Only time Can Know You
The Flagship Newsletter
Thanks to new patrons Becca, Emily, Jay, Divyanka, Elle, and J. Medina for becoming premium members since my last shoutout. You’re the wind beneath my wings.
Today’s post is about a national tragedy.
Hurricane Katrina: this week marks the 20th anniversary of the storm and various societal failures that upended my beloved New Orleans, as well as a good chunk of the Gulf South. I’ve written plenty of articles over the years about Katrina and the gentrification that crushed my city in its wake. Here are some:
L.A. Times: The Hurricanes of Houston and New Orleans
Why we come back after these storms.
Unfathomable City: Gentrification Essay
A new documentary on Katrina. I’m not in it, but friend-of-the-newsletter and Whiting Award winner, Karisma Price, is featured reading one of her incredible poems.

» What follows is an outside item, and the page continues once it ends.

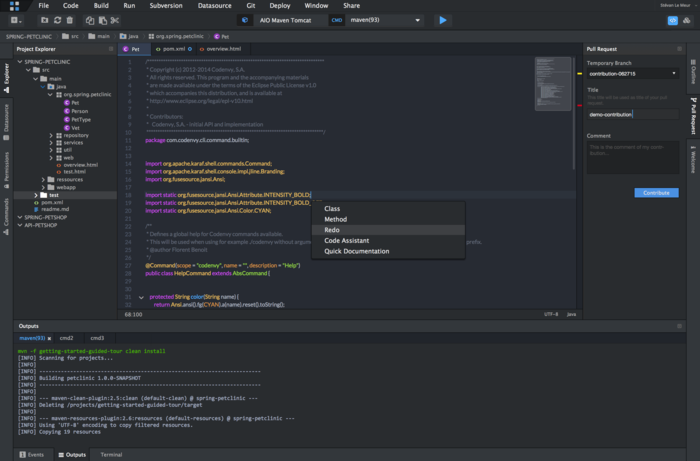The width and height of the screenshot is (700, 461).
Task: Switch to the pom.xml editor tab
Action: point(172,48)
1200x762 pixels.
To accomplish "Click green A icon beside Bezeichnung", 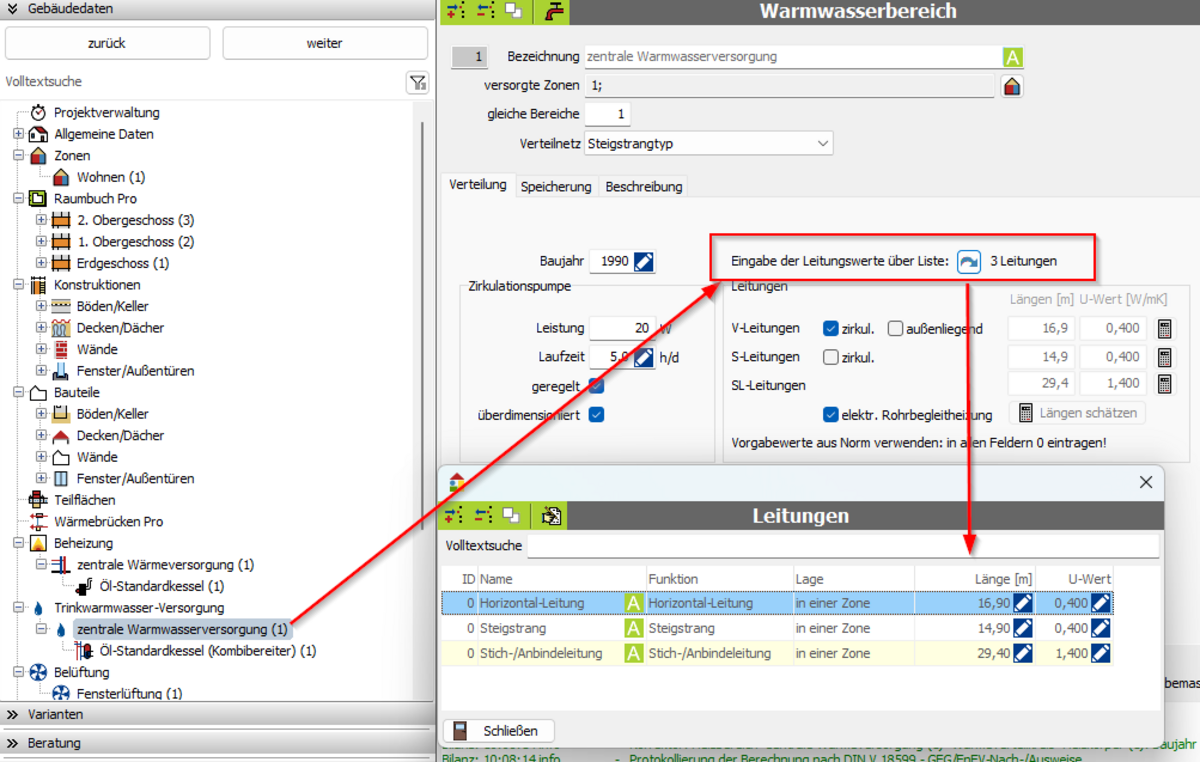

I could have written something today about my personal experience fleeing the storm with my family. Or about everything we did to pick our lives up afterwards. But I’ve done that before and don’t want to be basic or repetitive.
Instead, I want to share what Katrina did for me as a writer.
For as long as I can remember, I felt “different,” “special,” “odd.” I was assigned to gifted classes but rejected them because I don’t like being told what to do. I felt like I was a person of destiny and that one day I would do something aligned with those feelings. None of this is strange for creative types. I’ve watched a million biographies and asked creatives in one-on-one conversation. Most of us feel a little touched or a little chosen. Or a lot.
The problem is that society isn’t exactly begging for another novelist or poet or actress. People love good art when they see it, but they don’t always understand that the weirdo talking to herself is working out character voices and not mentally deranged. Authors are especially prone to feeling confused, cringe, incompetent, irritated, and directionless. Many of us rattle around as lost souls as the world turns. Decades pass. Nothing gets made. Then it’s lights out.
Katrina took my house, my car, my Nintendo, but just like a country song played backwards, I got it all back thanks to prayers, FEMA checks, and the power of Johnny Cash’s baritone warble.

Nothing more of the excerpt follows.